Supplied records:
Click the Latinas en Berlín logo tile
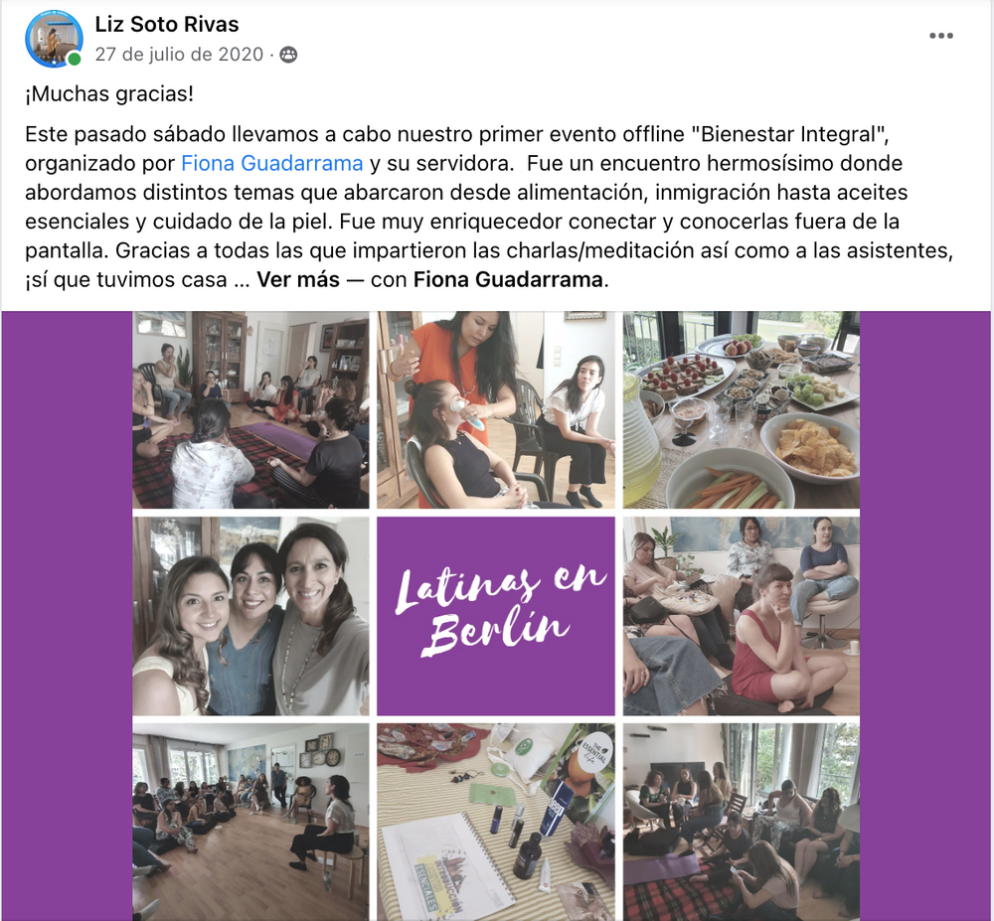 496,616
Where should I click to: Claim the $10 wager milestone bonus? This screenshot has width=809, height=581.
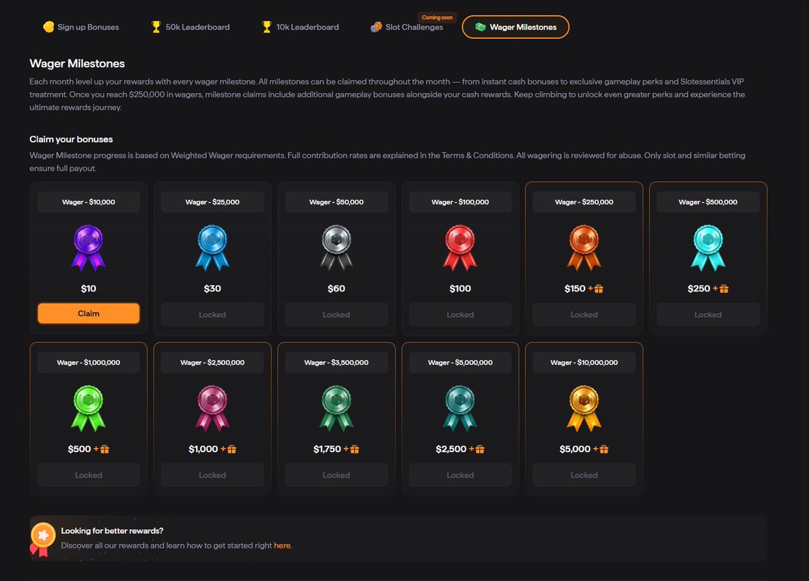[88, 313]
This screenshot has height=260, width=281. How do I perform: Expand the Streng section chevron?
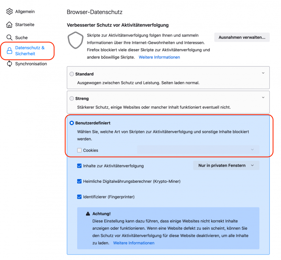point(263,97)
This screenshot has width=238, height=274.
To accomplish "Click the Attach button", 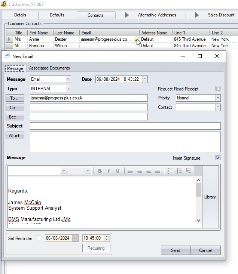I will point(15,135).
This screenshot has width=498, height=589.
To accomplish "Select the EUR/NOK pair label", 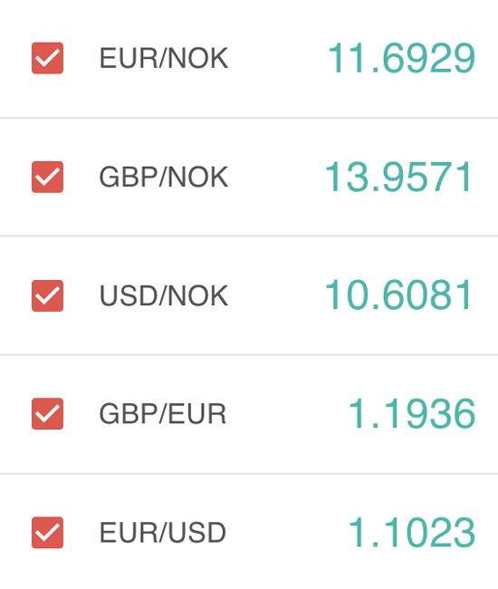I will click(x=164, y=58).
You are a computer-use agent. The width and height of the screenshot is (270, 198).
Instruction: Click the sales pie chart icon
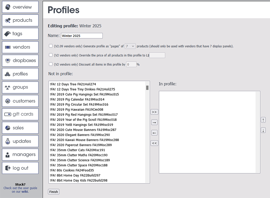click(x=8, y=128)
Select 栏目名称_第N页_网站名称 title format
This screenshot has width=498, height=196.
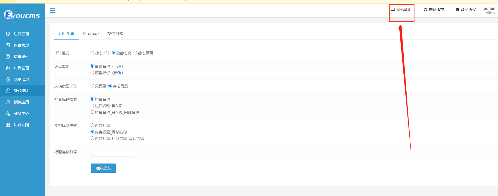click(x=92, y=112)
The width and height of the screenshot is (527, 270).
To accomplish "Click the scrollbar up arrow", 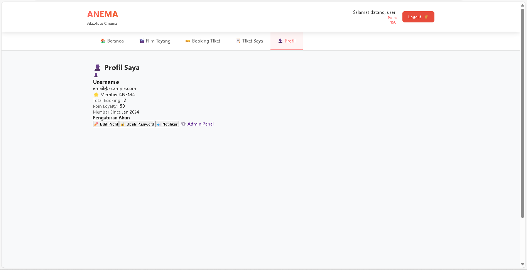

What you should do:
The lines to reproduce run from the one above containing "Instruction: Click the sales pie chart icon" through the one containing "The width and height of the screenshot is (527, 270).". Copy them exactly and leave out all pictures.

Solution to this task:
Instruction: Click the sales pie chart icon
click(x=8, y=128)
Select 栏目名称_第N页_网站名称 title format
This screenshot has width=498, height=196.
click(x=92, y=112)
The width and height of the screenshot is (527, 270).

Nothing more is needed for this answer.